Dysbiosis in the oral bacterial and fungal microbiome of HIV-infected subjects is associated with clinical and immunologic variables of HIV infection

• Published in: PloS one Vol. 13; no. 7; p. e0200285
• Main Authors: Mukherjee, Pranab K., Chandra, Jyotsna, Retuerto, Mauricio, Tatsuoka, Curtis, Ghannoum, Mahmoud A., McComsey, Grace A.
• Format: Journal Article
• Language: English
• Published: United States Public Library of Science 11.07.2018; Public Library of Science (PLoS)
• Subjects: Abundance; Adult; Alcohols; Bacteria; Biofilms; Biology and Life Sciences; CD4 antigen; CD4 Lymphocyte Count; Clustering; Complications and side effects; Correlation; Correlation analysis; Deoxyribonucleic acid; Dermatology; DNA; DNA, Bacterial - genetics; DNA, Fungal - genetics; Dysbacteriosis; Dysbiosis; Dysbiosis - immunology; Dysbiosis - microbiology; Female; Frequency distribution; Fungi; Health aspects; HIV; HIV infections; HIV Infections - immunology; HIV Infections - microbiology; Human immunodeficiency virus; Humans; Immunologic research; Infections; Male; Markers; Medicine and Health Sciences; Microbiomes; Microbiota; Microbiota (Symbiotic organisms); Microbiota - genetics; Microorganisms; Middle Aged; Mouth - microbiology; Mycobiome - genetics; Obesity; Oral mucosa; Porphyromonas; Research and Analysis Methods; Risk factors; Sequence Analysis, DNA; Smoking; Smoking - adverse effects; Smoking cessation; Studies; Cleveland Ohio; United States > US; Ohio
• ISSN: 1932-6203; 1932-6203
• DOI: 10.1371/journal.pone.0200285

The effect of smoking on microbial dysbiosis and the potential consequence of such shift on markers of HIV disease is unknown.
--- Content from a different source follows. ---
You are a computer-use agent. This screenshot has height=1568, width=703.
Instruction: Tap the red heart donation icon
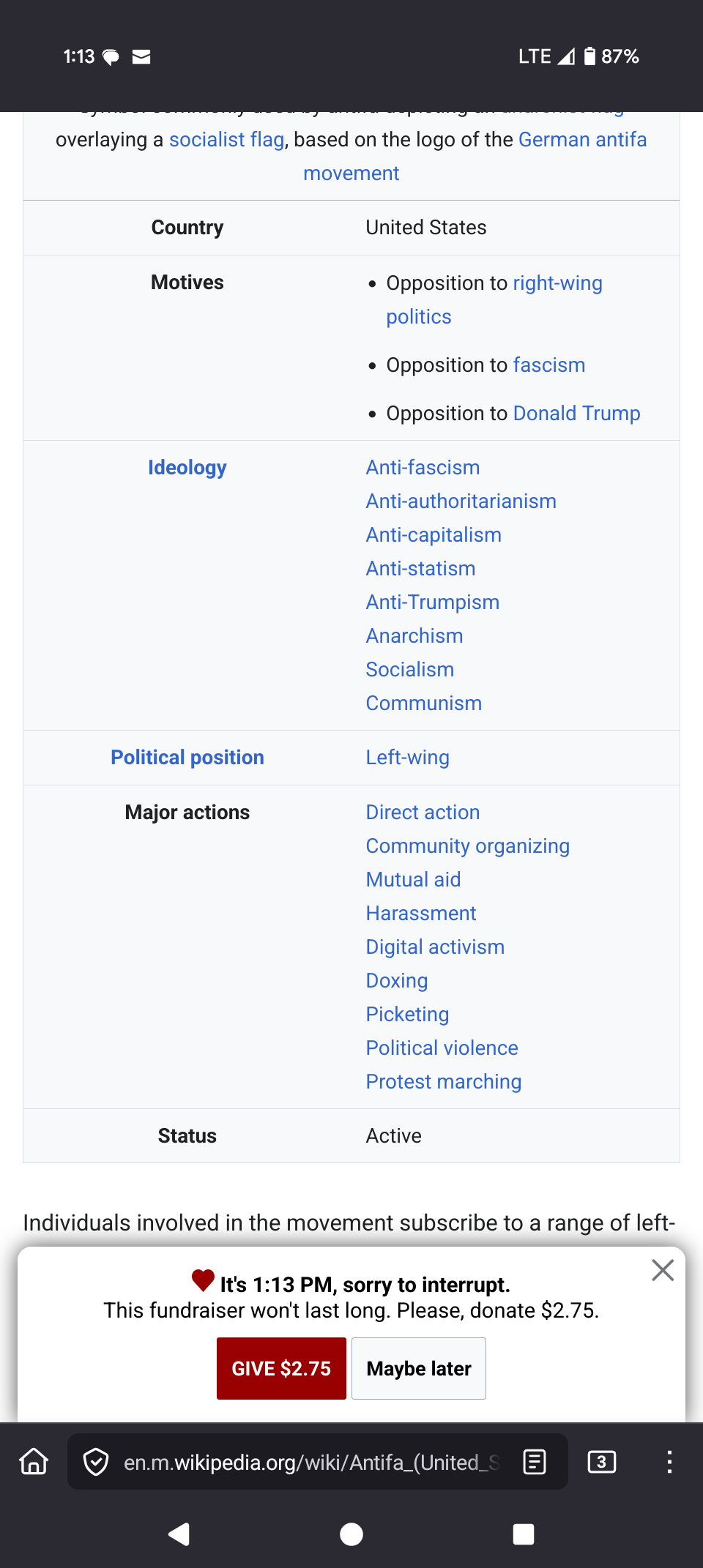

Here we assessed the relationship of microbial dysbiosis with smoking and markers of HIV disease. Oral wash was collected from: (1) HIV-infected smokers (HIV-SM, n = 48), (2) HIV-infected non-smokers (HIV-NS, n = 24), or (3) HIV-uninfected smokers (UI-SM, n = 24). Microbial DNA was extracted and their bacterial and fungal microbiota (bacteriome and mycobiome, respectively) were characterized using Ion-Torrent sequencing platform. Sequencing data were compared using clustering, diversity, abundance and inter-kingdom correlations analyses. Bacteriome was more widely dispersed than mycobiome, there was no noticeable difference in clustering between groups. Richness of oral bacteriome in HIV-SM was significantly lower than that of UI-SM (P ≤ .03). Diversity of HIV-NS was significantly lower than that of HIV-SM or UI-SM at phylum level (P ≤ .02). Abundance of Phylum Firmicutes was significantly decreased in HIV-NS compared to HIV-SM and UI-SM (P = .007 and .027, respectively), while abundance of Proteobacteria was significantly increased in HIV-NS compared to HIV-SM and UI-SM (P = .0005 and .011, respectively). Fungal phyla did not differ significantly between the three cohorts. Cumulative smoking was positively correlated with Facklamia but negatively with Enhydrobacter, and current alcohol use was negatively correlated with Geniculata. Bacteria Facklamia exhibited weakly positive correlation with longer PI duration (r = 0.094, P = 0.012), and a negative correlation with nadir CD4 count (r = -0.345; P = 0.004), while Granulicatella was negatively correlated with nadir CD4 count (r = -0.329; P = 0.007). Fungus Stemphylium correlated negatively with nadir CD4 (r = -0.323; P = 0.008). Dysbiosis of the oral microbiota is associated with clinical and immunologic variables in HIV-infected patients.